It appears to be game over for the high street retailers Game and Gamestation, as parent company Game Group announced on Wednesday that its shares have become worthless and that administration has been applied for.

While this final scene has been in sight for some time, the curtains have closed quicker than anyone could have expected, with it being just two weeks since the group first announced it was in trouble, as Electronic Arts (EA) and Nintendo both stopped supplying stock.

Game Group

The stock blockade was put in place as game developers and hardware manufacturers did not believe that Game and Gamestation would be able to sell enough products to pay them back.

This move started a snowball effect, as more suppliers backed out, the media began to report on Game Group's troubles and the stock price fell. On 14 March, Game Group announced that a third party had shown interest in taking over the sinking company, and that negotiations had begun, but this good news was shot down days later when, on 16 March the Guardian announced that the potential buyer backed out.

Ironically, this news broke less than an hour before the Game-sponsored Video Game BAFTAs kicked off. IBTimes UK was at the awards ceremony and spoke to industry insiders about the future of gaming and why Game, with its 600 UK retail stores and 6,000 staff, had failed.

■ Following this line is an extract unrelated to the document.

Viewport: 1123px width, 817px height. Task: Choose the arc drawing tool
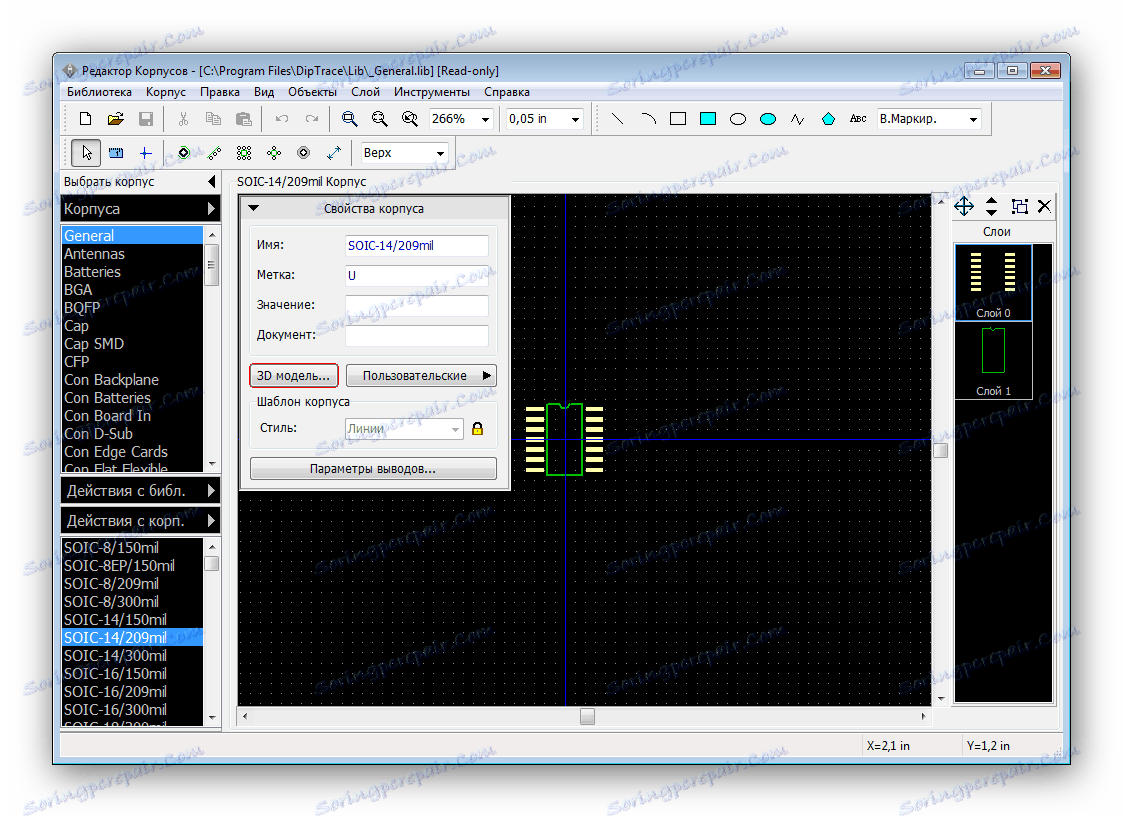click(648, 119)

Philip Oliver, co-founder of Blitz Game Studios, spoke exclusively to IBTimes UK, saying: "The industry is in turmoil. We've always said that the amount of power in portable devices that have been brought to the market is fantastic, and of course you've gone away from boxed products and traditional distribution so costs of distributing games drops right down."

Mass Effect 3
Mass Effect 3 was the first major game to not be stocked by Game Group

This move from the boxed game to a digital download is good news for consumers and developers alike, but terrible news for bricks-and-mortar shops like Game and Gamestation, whose entire business model is based on the tangible product, stocked in units on the high street.

Oliver, when asked why Game has failed, said: "I find this very interesting. I was actually talking to my wife about this and she said 'oh well, it's because we're all going digital,' and that kind of makes sense. You kind of expect the market to drop a little bit. And then she was saying 'but they [Game] do all the trade-ins', but that's not going to help."

Oliver continued: "Well, it actually helps Game a bit, but it doesn't help the industry. And that's actually what's happened, they've fallen out of love with the people who really keep them in business, those who produce the new games, the publishers and the hardware manufacturers. So when the going got tough, they didn't have any friends. And I guess that's the biggest problem."

The truth of the matter is, that when online retailers such as Amazon, Play and SendTo were offering games and hardware at lower prices than Game Group, and with much lower overheads due to having no expensive high street rent to pay, Game and Gamestation were unable to compete.

Ever since the original Xbox went online with Xbox Live in 2002 and the current generation of consoles followed suit in 2006 and 2007, it was clear that the future of gaming - and game purchasing - would be online. Game never offered a digital download service and, aside from perhaps boasting the largest stock levels on the high street, it never offered anything above its rivals.

Worse still, its rivals multiplied. Supermarkets got in on the act and started selling video games and consoles, often at lower prices than the likes of Game, Gamestation and HMV. Furthermore, larger supermarkets which are open 24 hours could take advantage of midnight game launches.

Instead of queueing at a branch of Game in the town centre, eager customers could call into their local 24-hour supermarket at midnight, pick up the new game along with a pizza and something to drink, and head home for a night of gaming.

As Game Group stares bankruptcy in the face, the company owes more than £100m to debtors. This includes £21m in rent due this Saturday, £12m in wages due by the end of March, £10m in VAT and £40m to suppliers.

Any potential buyer would have to pay off this debt before turning the business around. With stock supplies drying up, time is very much of the essence, or else 6,000 jobs in the UK and a further 4,000 jobs internationally will be lost, and the industry will lose the only two gaming retail chains.